§ **What you will do**
From the line containing "Instruction: Click the" to the end of the listing, write out every line exactly; leave out everything else.

§ **Extracted entries**

- Opening Delimiter -

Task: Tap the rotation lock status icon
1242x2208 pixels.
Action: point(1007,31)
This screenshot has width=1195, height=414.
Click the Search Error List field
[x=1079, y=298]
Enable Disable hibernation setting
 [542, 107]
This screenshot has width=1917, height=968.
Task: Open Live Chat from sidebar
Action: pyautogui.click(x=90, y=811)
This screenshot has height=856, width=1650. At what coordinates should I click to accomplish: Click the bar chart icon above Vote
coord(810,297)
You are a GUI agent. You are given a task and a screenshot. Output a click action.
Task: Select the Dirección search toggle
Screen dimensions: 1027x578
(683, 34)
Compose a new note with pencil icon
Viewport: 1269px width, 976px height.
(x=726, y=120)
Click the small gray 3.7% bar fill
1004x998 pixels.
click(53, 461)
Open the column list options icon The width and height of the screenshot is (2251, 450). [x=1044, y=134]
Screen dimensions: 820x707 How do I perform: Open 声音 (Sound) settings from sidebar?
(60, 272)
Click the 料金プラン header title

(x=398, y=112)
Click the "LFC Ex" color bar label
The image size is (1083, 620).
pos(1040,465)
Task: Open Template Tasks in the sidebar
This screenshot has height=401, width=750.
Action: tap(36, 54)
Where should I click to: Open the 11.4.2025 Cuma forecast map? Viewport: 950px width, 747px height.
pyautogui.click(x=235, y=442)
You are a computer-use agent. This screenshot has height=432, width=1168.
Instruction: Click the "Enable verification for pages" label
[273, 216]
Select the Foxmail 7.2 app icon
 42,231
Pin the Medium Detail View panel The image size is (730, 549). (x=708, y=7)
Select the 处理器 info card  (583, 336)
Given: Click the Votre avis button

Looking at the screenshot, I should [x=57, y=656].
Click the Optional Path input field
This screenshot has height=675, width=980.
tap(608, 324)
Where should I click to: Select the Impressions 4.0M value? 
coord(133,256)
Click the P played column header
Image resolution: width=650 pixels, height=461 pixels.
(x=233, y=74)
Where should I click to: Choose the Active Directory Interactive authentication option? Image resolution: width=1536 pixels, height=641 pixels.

- Closing Delimiter -

§ **Solution**
Instruction: Click the "Enable verification for pages" label
[273, 216]
Select the Foxmail 7.2 app icon
 42,231
Pin the Medium Detail View panel The image size is (730, 549). (x=708, y=7)
Select the 处理器 info card  (583, 336)
Given: Click the Votre avis button

Looking at the screenshot, I should [x=57, y=656].
Click the Optional Path input field
This screenshot has height=675, width=980.
tap(608, 324)
Where should I click to: Select the Impressions 4.0M value? 
coord(133,256)
Click the P played column header
Image resolution: width=650 pixels, height=461 pixels.
(x=233, y=74)
Where should I click to: Choose the Active Directory Interactive authentication option? Image resolution: width=1536 pixels, height=641 pixels.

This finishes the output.